When listening to this album I think of this band or music:

Yo La Tengo, now on album No. 15, seems to be perpetually in possession of the “How to Make Tastefully Intelligent Indie Rock” playbook, a sound that over the years has found inspiration in the Velvet Underground, Big Star, Neu, and just about any other act beloved by a small but feverish fan base. Here, the trio cuts loose a little, crafting a lengthy album with the free-flowing, improvisational sense of Tortoise. (The latter band’s John McEntire, an on-and-off collaborator with Yo La Tengo, mixed There’s a Riot Going On.)

I would listen to this album while:

Those who spend a lot of time on the Internet may have come across an advertisement or news story about weighted blankets, which can run upwards of 20 pounds or more. Proponents say they relieve stress. In this era of constant notifications and panic-inducing headlines—it’s no accident Yo La Tengo named this album after the confrontational funk of Sly and the Family Stone’s 1971 masterwork—consider the chic, playfully experimental, and luminously soft music the ideal accompaniment to cuddling with a weighted blanket.
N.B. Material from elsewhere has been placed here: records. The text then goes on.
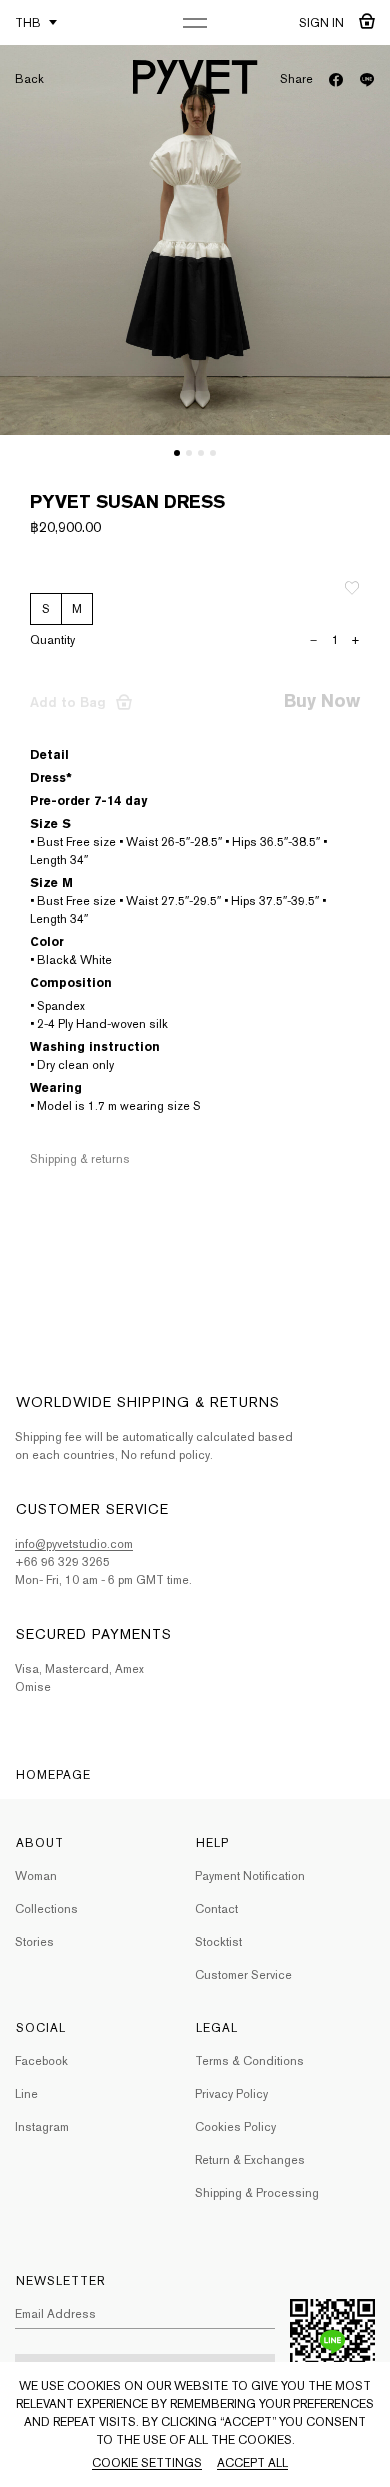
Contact (216, 1909)
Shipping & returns (80, 1159)
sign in (321, 23)
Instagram (42, 2127)
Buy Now (322, 700)
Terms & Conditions (249, 2061)
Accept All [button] (252, 2463)
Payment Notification (250, 1876)
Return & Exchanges (250, 2160)
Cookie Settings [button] (147, 2463)
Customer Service (243, 1975)
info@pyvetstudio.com (74, 1544)
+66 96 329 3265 (62, 1562)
Music from this album would be a great soundtrack to:

At 64 minutes, and with plenty of easygoing tangents into various styles—pop one moment, krautrock in another, and some abstract and global influences elsewhere–There’s a Riot Going On already feels like an album in search of a soundtrack. But with so many instrumental tracks, the emotional tone feels slightly elusive. Ditto the sound of Matador’s pressing, clean and smooth yet favoring ambiance over realism—and placing bass and percussion behind an invisible curtain. So, it’s a soundtrack, yes, but one suited for headphones and a stroll around an art museum.


If describing this album to a friend, you run the risk of sounding scattershot. For instance, the effortless stroll of “Shades of Blue,” marked by Georgia Hubley’s serene vocals and lyrics that find joy in sitting in silence, greatly contrasts with “Let’s Do it Wrong,” which enjoys a musical backdrop fit for a Tiki bar in the clouds all while Ira Kaplan sings self-depreciating verses at just above a whisper. Then there’s “Polynesia #1,” which veers from a tropical vibe and instead repeats a singular guitar refrain of ascending and descending notes as Hubley wishes to disappear to a paradise.
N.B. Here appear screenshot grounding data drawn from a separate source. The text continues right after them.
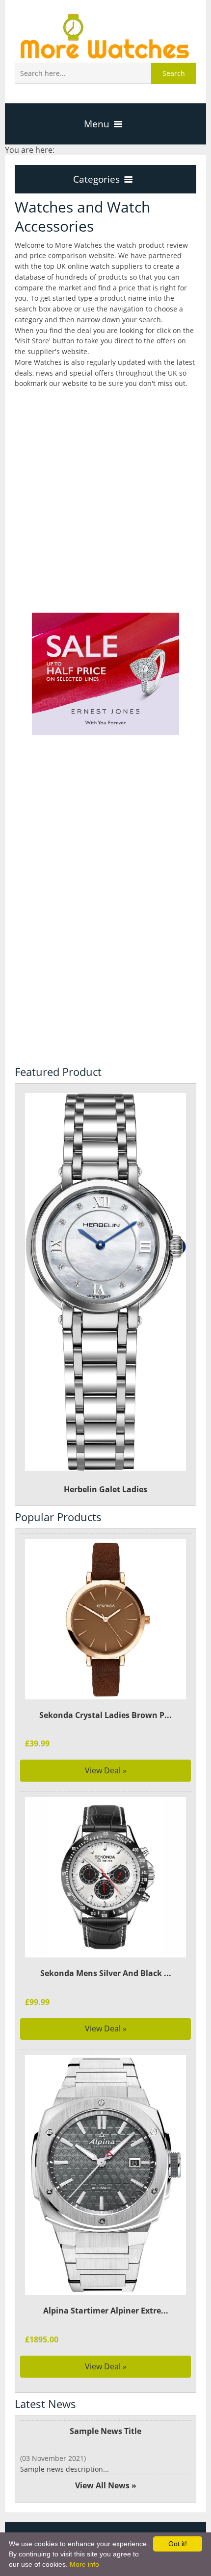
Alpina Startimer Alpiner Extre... (105, 2310)
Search (173, 73)
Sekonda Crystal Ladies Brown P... (105, 1715)
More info (84, 2564)
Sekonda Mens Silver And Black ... (105, 1973)
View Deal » (106, 1770)
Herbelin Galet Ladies (105, 1489)
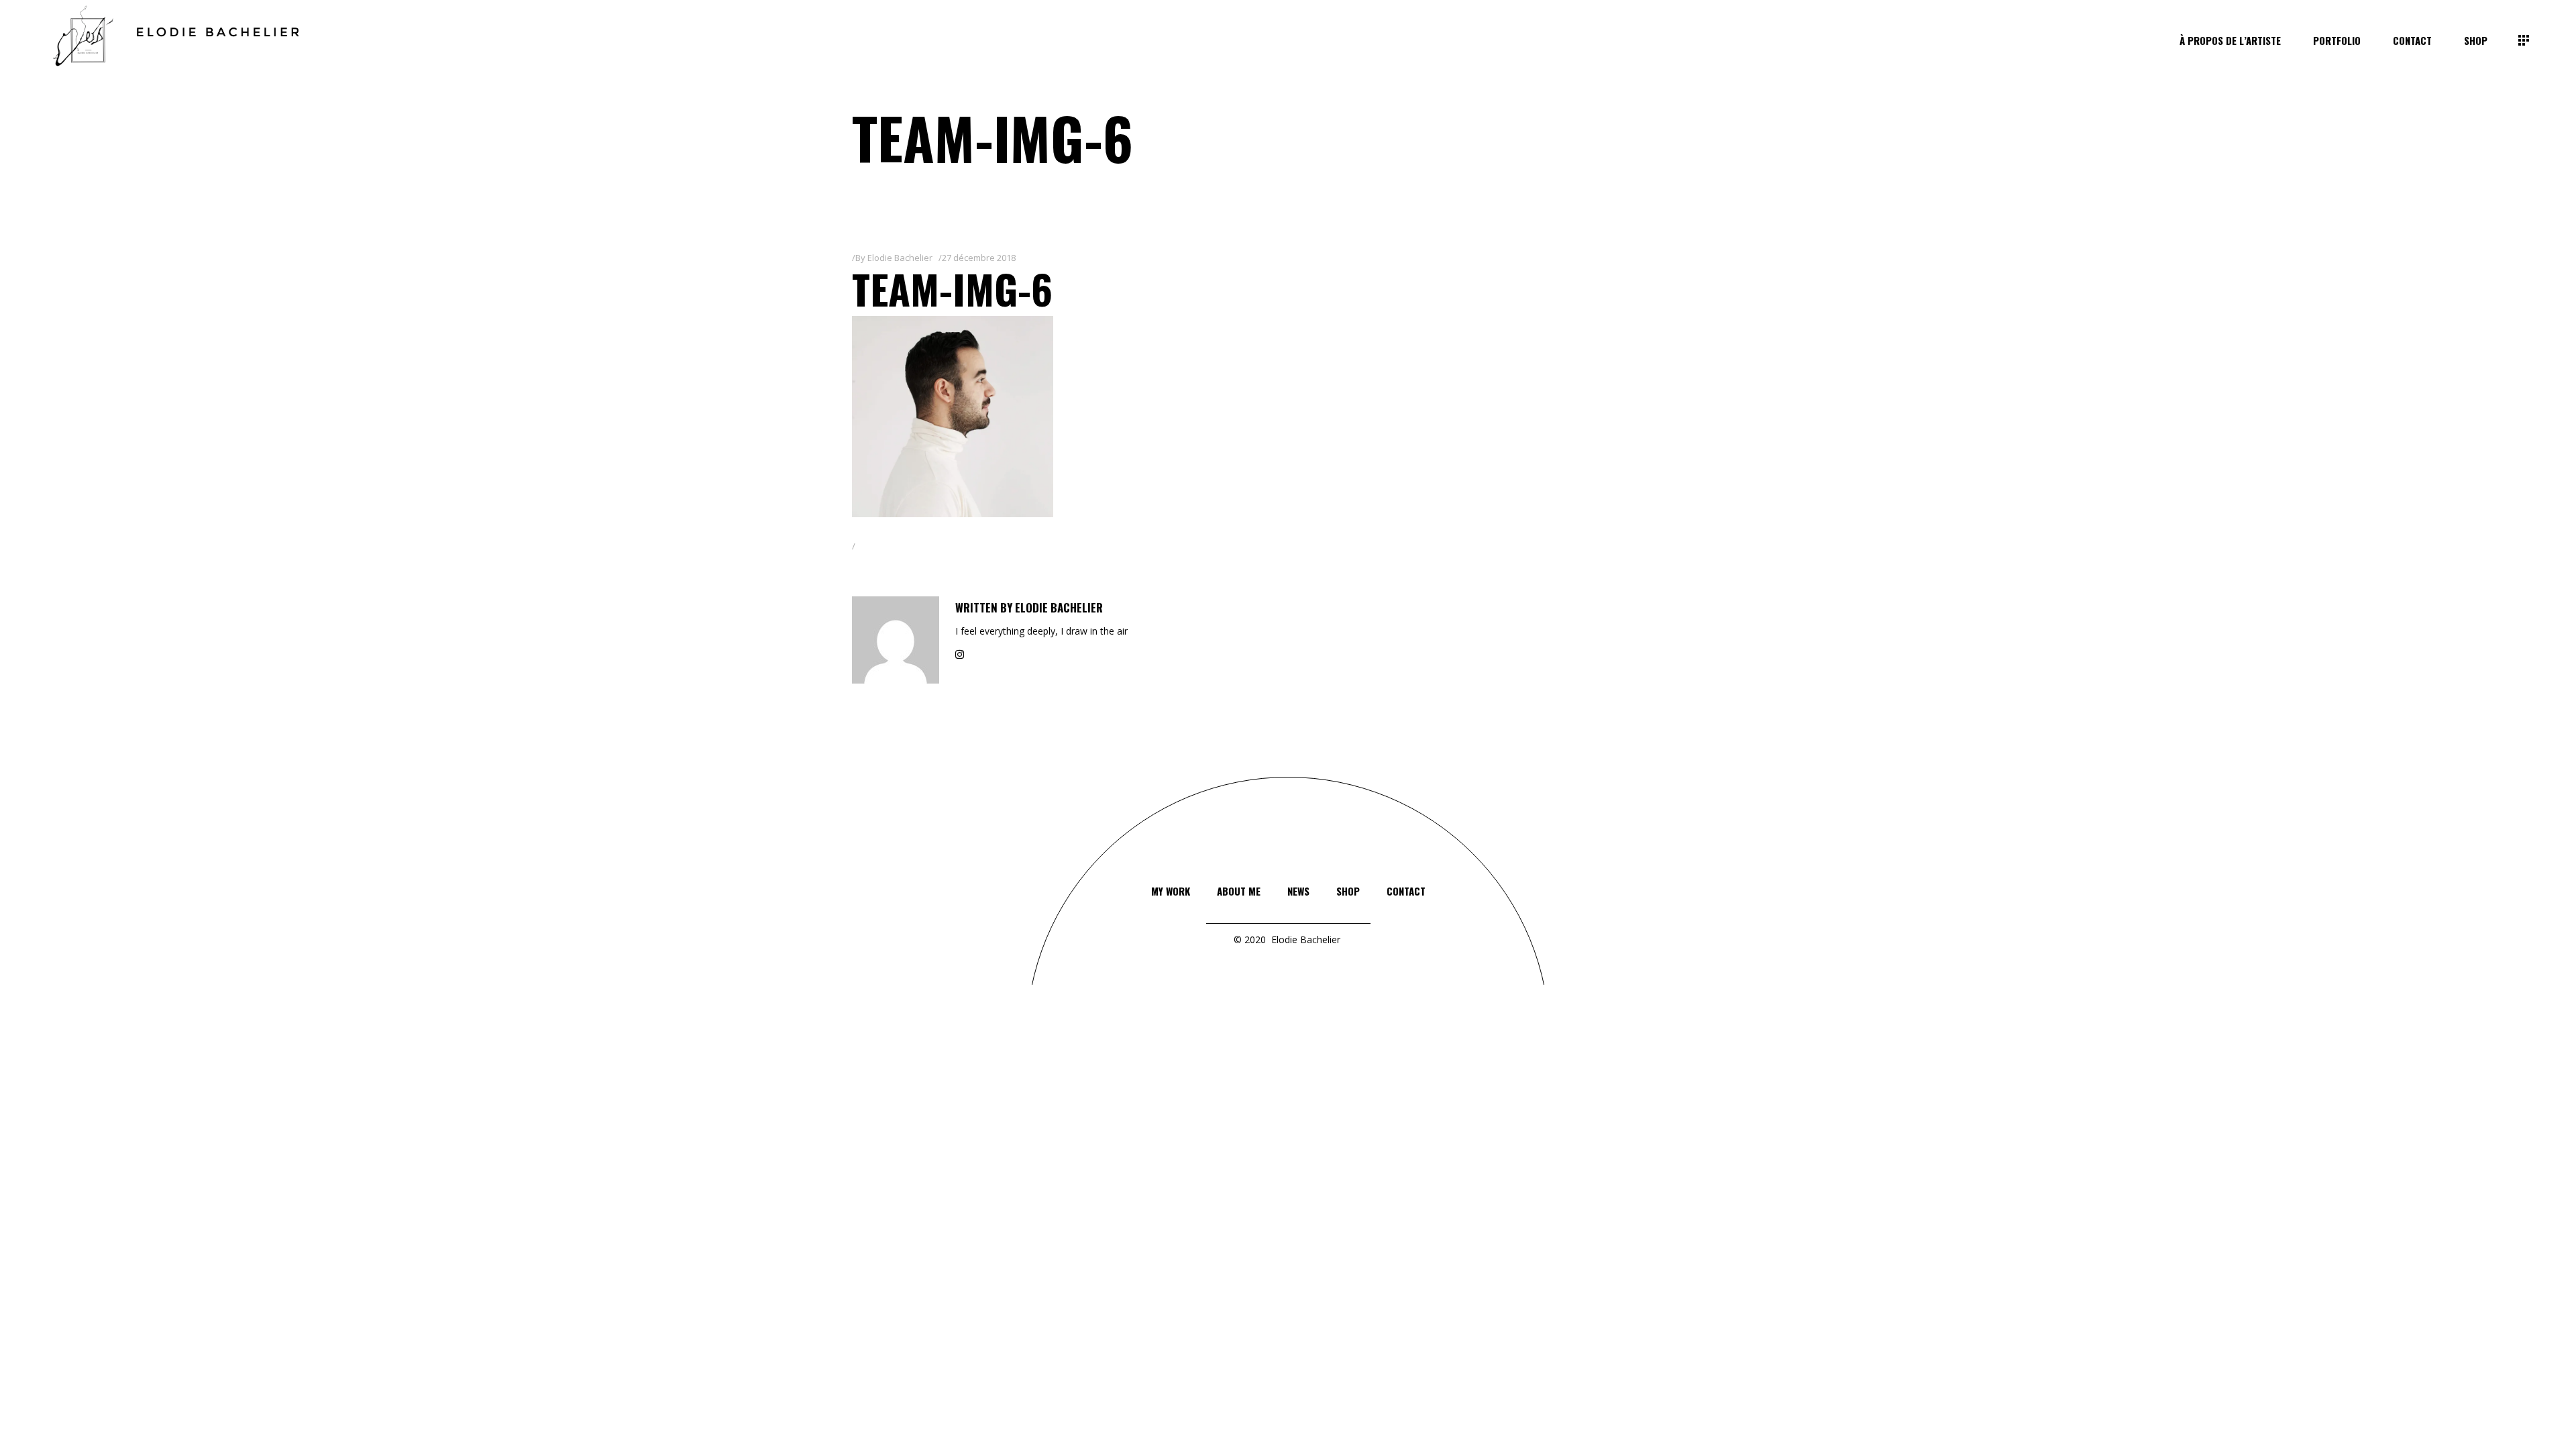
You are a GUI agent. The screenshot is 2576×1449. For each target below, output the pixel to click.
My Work (1170, 890)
Such variances function as the norm for Yo La Tengo. Throughout its 15 songs, There’s a Riot Going On drapes everything in a studious tenor, as if the band recorded the effort for a concert held in a library. According to Matador, the album wasn’t rehearsed and the songs weren’t scripted. The music sprung from free-wheeling and casual studio sessions, with parts picked-up, discarded, and later retrieved over a span of months. While Yo La Tengo has shown its softer side before, things here are more unstructured and border on jazz—not instrumentally, but via its looseness.
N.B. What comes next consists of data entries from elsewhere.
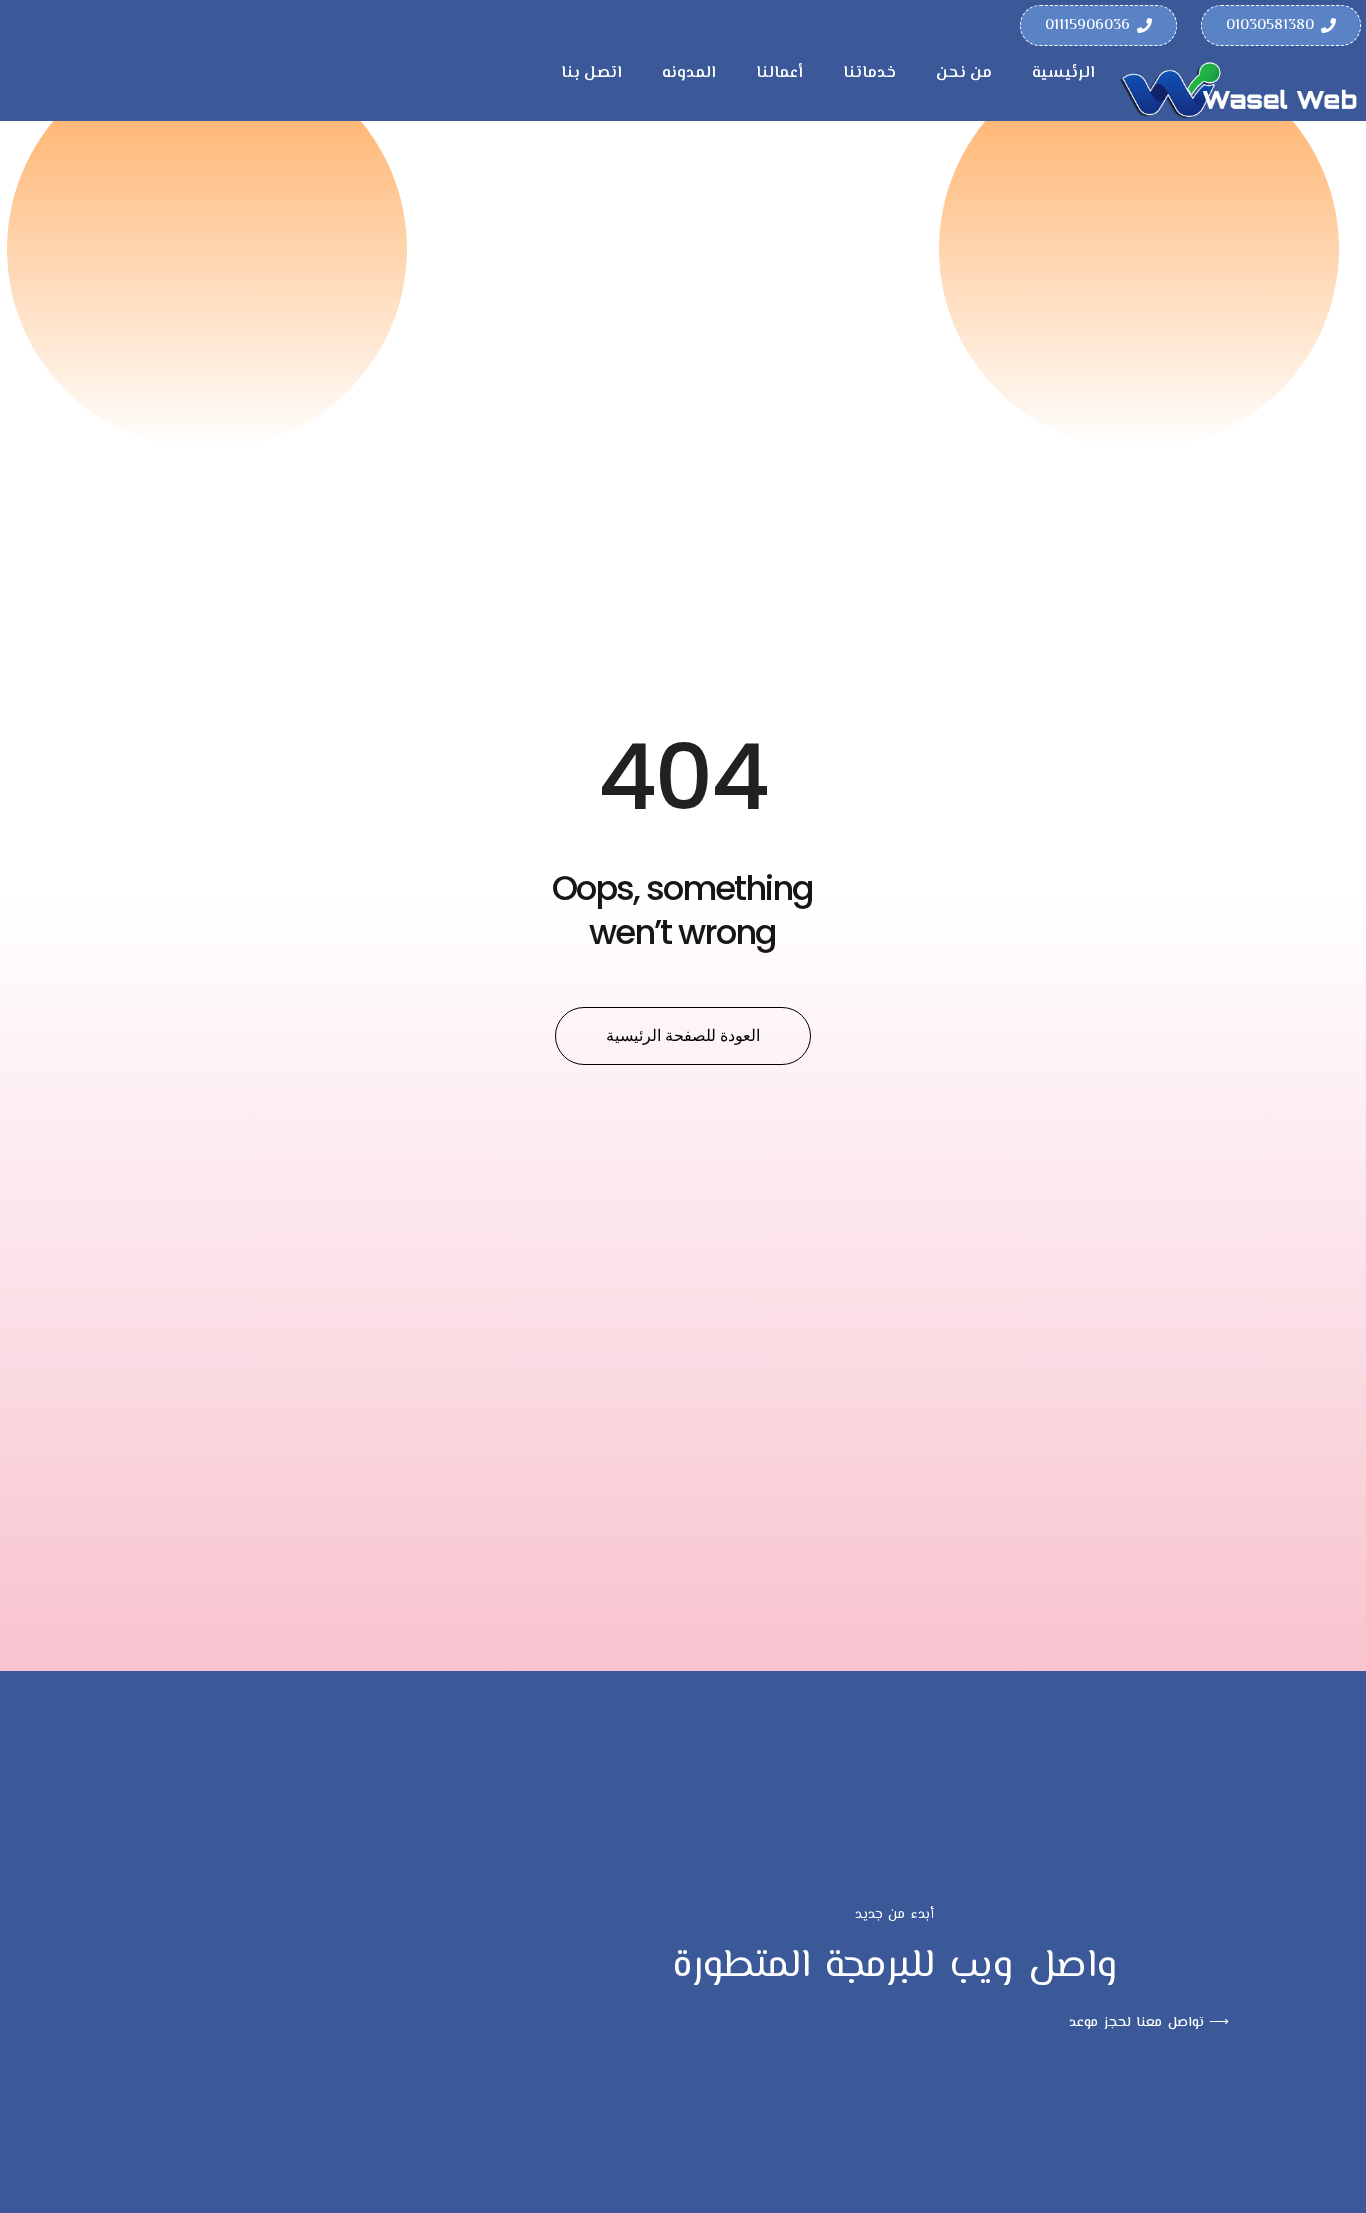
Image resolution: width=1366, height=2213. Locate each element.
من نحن (964, 73)
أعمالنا (779, 73)
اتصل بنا (591, 73)
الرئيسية (1063, 73)
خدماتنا (869, 73)
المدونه (689, 73)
”Dream Dream Away” feels weightless and fragile, its simple guitar strums giving way to spacey electronic effects and quiet, indiscernible vocals. “Esportes Casual” opts for a music-from-a-bachelor-pad feel with its shimmying and shaking keyboards. “Out of the Pool” is nearly as funky, at least until Kaplan starts sing-speaking in the manner of Serge Gainsbourg.

Just what do all the disparate sounds have to do with one another? Yo La Tengo didn’t reference a work of political activism without reason. But whereas some of the group’s contemporaries continue to get angry in our divisive social and political climate, There’s a Riot Going On seeks to disarm by downplaying confrontation.